◆ AIM OF THE EXERCISE: Update the material below by changing every "Blog" to "Journal" and leaving everything else as it is. Omit the pictures from your answer.
** Start of DATA FOR THE TASK **
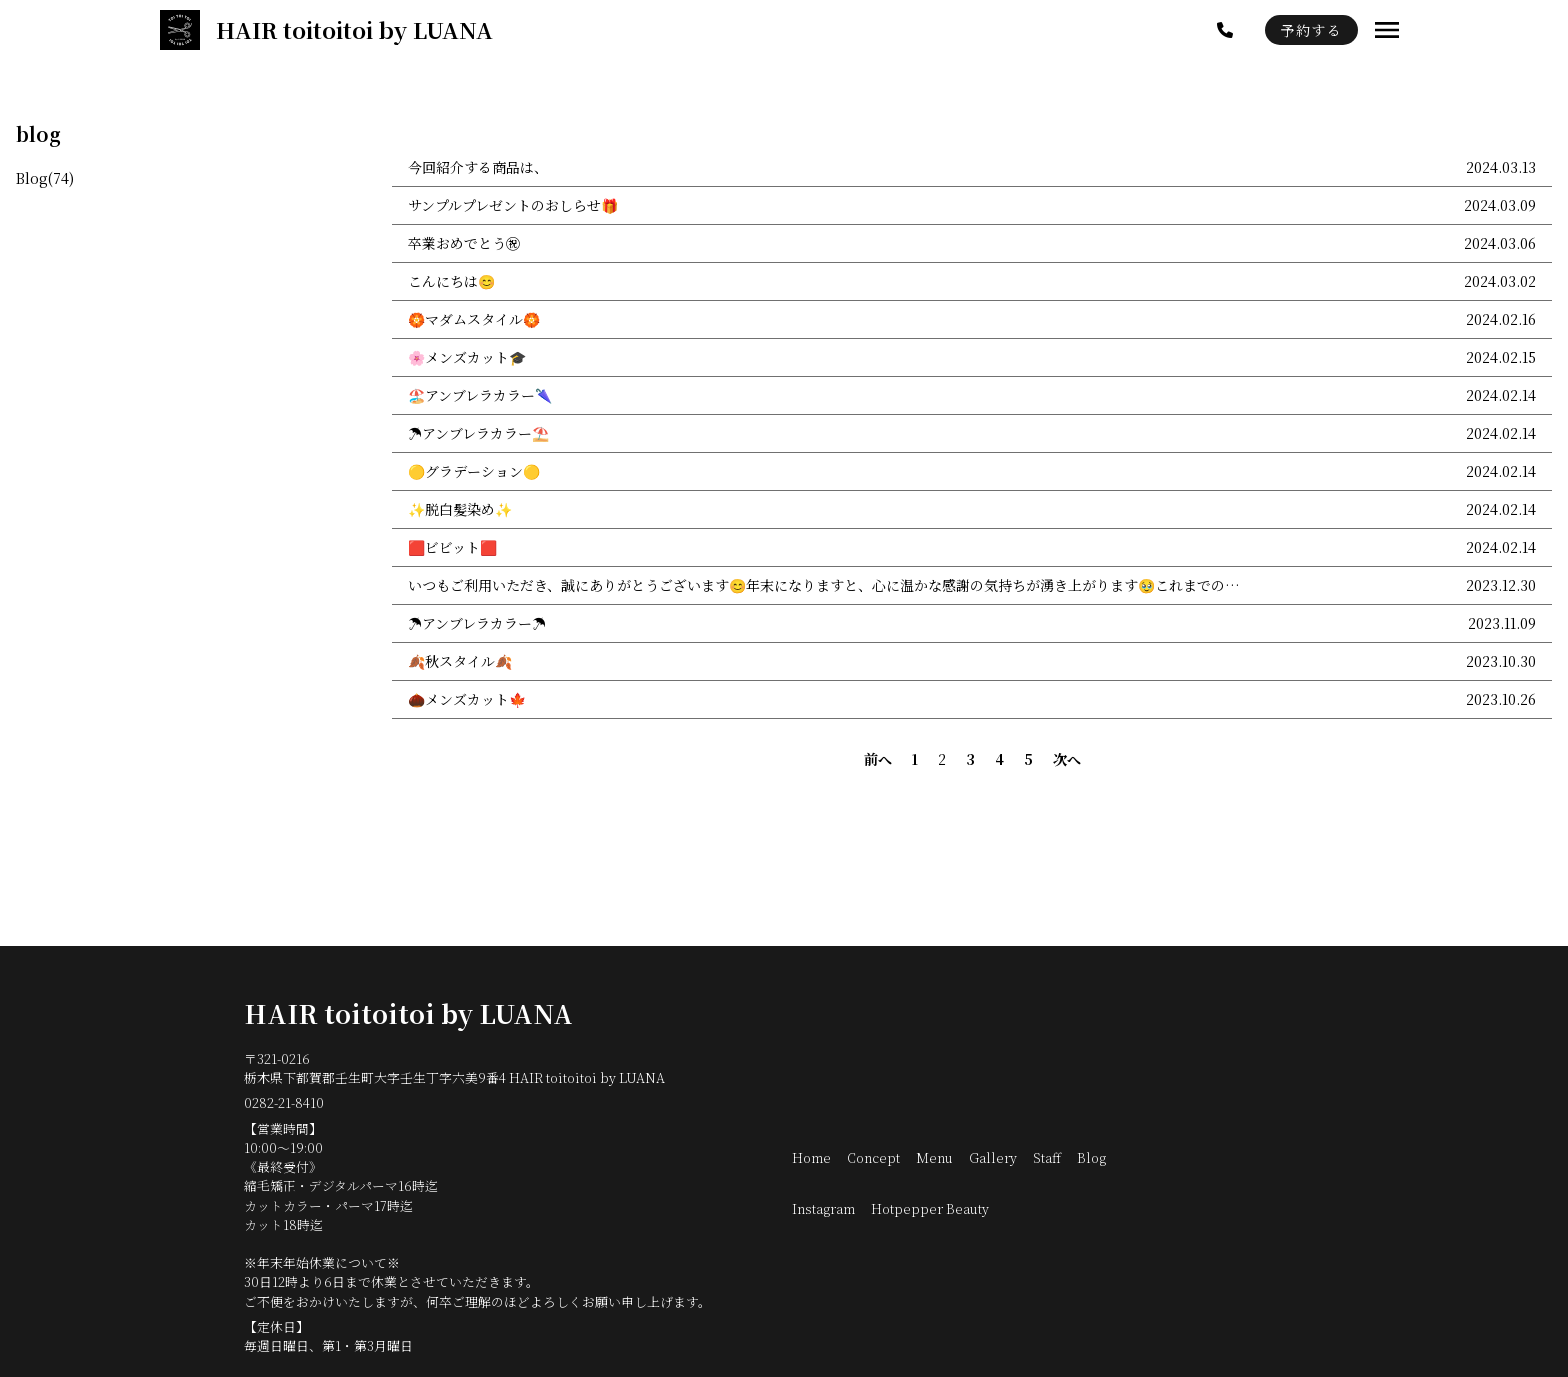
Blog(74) (45, 178)
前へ (878, 759)
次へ (1067, 759)
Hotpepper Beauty (930, 1208)
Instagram (823, 1208)
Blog (1091, 1157)
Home (811, 1157)
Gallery (993, 1157)
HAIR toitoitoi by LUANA (408, 1013)
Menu (934, 1157)
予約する (1312, 30)
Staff (1047, 1157)
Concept (873, 1157)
** End of DATA FOR THE TASK **
◆ OUTPUT OF THE EXERCISE:
Journal(74) (45, 178)
前へ (878, 759)
次へ (1067, 759)
Hotpepper Beauty (930, 1208)
Instagram (823, 1208)
Journal (1091, 1157)
Home (811, 1157)
Gallery (993, 1157)
HAIR toitoitoi by LUANA (408, 1013)
Menu (934, 1157)
予約する (1312, 30)
Staff (1047, 1157)
Concept (873, 1157)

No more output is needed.